If you would like to use ForTaP on formula prediction, you may use the pre-tokenized format enron_{train/test}_fortap_input.pt for ForTaP, otherwise you can use the raw format.

We also provide the fine-tuned ForTaP on enron (fortap-fp.bin-800000) for users to inference formula prediction, which is expected to achieve 55.8% top-1 accuracy on test set.

Question Answering

We evaluate question answer on HiTab fully based on its codebase, by replacing the BERT encoder with ForTaP.
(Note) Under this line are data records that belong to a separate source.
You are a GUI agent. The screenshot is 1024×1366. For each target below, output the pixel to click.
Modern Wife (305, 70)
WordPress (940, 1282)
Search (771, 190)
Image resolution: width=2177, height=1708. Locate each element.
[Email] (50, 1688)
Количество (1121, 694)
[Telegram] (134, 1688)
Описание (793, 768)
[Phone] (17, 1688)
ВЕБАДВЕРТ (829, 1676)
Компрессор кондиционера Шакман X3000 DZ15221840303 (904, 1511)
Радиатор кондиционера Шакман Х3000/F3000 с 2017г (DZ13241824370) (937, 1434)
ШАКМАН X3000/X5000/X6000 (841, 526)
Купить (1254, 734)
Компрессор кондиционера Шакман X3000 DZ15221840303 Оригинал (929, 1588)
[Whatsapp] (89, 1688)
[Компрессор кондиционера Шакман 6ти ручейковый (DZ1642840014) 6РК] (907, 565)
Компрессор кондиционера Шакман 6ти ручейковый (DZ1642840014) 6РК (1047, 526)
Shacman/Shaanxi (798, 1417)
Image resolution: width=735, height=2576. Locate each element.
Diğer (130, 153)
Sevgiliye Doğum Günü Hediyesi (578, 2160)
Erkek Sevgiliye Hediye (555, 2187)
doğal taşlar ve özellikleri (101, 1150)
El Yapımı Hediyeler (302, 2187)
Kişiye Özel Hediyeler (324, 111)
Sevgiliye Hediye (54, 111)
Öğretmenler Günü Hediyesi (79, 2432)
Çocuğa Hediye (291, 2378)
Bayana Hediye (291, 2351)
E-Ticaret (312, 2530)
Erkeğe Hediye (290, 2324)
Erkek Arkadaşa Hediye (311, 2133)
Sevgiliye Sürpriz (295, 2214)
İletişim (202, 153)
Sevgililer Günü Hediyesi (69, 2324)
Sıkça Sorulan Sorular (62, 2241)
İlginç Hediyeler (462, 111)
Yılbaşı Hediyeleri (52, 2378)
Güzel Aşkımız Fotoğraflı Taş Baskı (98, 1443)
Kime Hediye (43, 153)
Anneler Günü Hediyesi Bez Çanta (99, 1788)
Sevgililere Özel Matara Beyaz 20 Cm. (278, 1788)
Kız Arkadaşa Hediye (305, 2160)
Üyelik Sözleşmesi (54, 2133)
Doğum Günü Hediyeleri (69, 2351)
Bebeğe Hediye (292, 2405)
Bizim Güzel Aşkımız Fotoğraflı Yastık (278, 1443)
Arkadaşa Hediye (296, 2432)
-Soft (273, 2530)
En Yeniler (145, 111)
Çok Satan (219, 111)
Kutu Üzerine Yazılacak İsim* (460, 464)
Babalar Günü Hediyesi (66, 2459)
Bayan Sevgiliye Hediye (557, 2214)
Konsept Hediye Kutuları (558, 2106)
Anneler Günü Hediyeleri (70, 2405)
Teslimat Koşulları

To get the best performance, pay attention to some points shown in the paper:

We further pretrain ForTaP for 80K steps on table-text NRP setting. The ForTaP further pretrained on table-text NRP (fortap-80000moreNRP.bin) checkpoint is also provided in the link. You may use it for the best QA performance.
Use a simple attention mask instead of tree attention.
Disable warmup steps for parsing.

Note: HiTab has corrected about 1.5% samples and upgrades its heuristics to parse table hierarchies since ForTaP paper release, thus the current QA performance might be higher than reported.

Add New Tasks

You can use ForTaP (also TUTA) as a table-text encoder for other downstream tasks by adding another pipeline. Please reference the --target in train.py.

Specifically, you may modify train.py, trainers.py, dynamic_data.py, tokenizer.py, model/heads.py, model/pretrains.py to add a new pipeline.